And when they talk about this work, the operative pronoun is almost always “we”. They describe their own teams and their wider fields of study in language that echoes the long academic tradition of collaboration: learning from one other, trading ideas, and celebrating shared successes. Over the decades, that ethos around data science, born in academia, has permeated projects across industry, non-profits, and government where experts embrace collaboration to confront the toughest data science problems of our time — from self-driving cars to resource allocation to geo-engineering.

But why exactly did the spirit of collaboration survive and thrive from its origins in academia? That wasn’t inevitable. Before we dive into startup culture, let’s take a minute to ask what made collaboration work in the first place?

Three things come to mind:

  • Lowered expectations
  • Continuous experimentation
  • Narrow focus

I know that’s an odd mix of factors, but let me elaborate…

Lowered expectations

Most of us have heard of the many “AI winters” that fostered fears AI would never achieve its imagined potential. That recurring sense of disappointment meant that for years the most adventurous research was often conducted by academics rather than by commercial firms eager to monetize it.

With the rise of bolder entrepreneurs and startups over the last 10 to 15 years, that’s changed. Now, venture culture — as much as academia — has found a role in pushing the edges of AI research.

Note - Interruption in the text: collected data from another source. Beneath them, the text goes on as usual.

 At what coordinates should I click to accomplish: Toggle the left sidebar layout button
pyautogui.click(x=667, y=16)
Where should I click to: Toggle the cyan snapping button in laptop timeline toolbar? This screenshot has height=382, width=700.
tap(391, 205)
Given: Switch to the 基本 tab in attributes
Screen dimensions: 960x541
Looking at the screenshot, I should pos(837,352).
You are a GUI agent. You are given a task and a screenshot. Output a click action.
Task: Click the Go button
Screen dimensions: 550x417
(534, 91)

But for AI researchers at colleges and universities, those long years out of the limelight had unexpected consequences. In particular, the collaborative ethos of academia had a chance to get woven into the bones of how AI work gets done: open-source code, open-source tools, and a general framework for honoring those who contribute their work for the benefit of all. By the time commercial applications became viable, the ethos was established — and teams at firms like Google, Amazon, and IBM simply inherited that culture, and fostered it.

Continuous experimentation

Innovation in AI and machine learning has always meant feeling forward by experimentation. We might think of the AI winters as a sequence of failures, but from another angle they’re a testament to decades of tireless exploration.

And now of course that exploration and experimentation informs the work outside of academia. Here again, startups and entrepreneurs in particular have embraced the ideas of failing fast and often — on their way to insights that create cascades.

Startup culture and data science share a culture of following hunches, testing theories, and seeing what comes back. Progress and insight relies on trying — and often failing — with small experiments inspired by big questions. That doesn’t mean hunting blindly in the dark. The goals can and should be clear, but how to reach them is rarely obvious.

Narrow focus

Academics are criticized sometimes for working on such specific and silo’ed problems that they miss the chance to point their efforts toward a common goal. It’s a criticism that’ll sound familiar to passionate entrepreneurs who know how quickly grand goals become paralyzing distractions. In the case of AI, we could say that the grand goal is artificial general intelligence (AGI). As a goal, it’s wildly ambitious, distant, and still fuzzy — and reaching it will mean incredible teamwork.

But does that mean researchers should abandon their narrow focus to work on integration? Actually, no. In fact, as we inch toward AGI, we’re seeing a vindication of narrow focus. Earlier, I gave a rosy picture of collaboration in academia. That’s accurate, but it’s also true that AI researchers have tended to organize themselves into discrete camps. In a great post on pwc.com, authors Alan Morrison and Anand Rao describe five tribes, each with its favored approaches and algorithms: Symbolists, Bayesians, Connectionists, Evolutionaries, and Analogizers.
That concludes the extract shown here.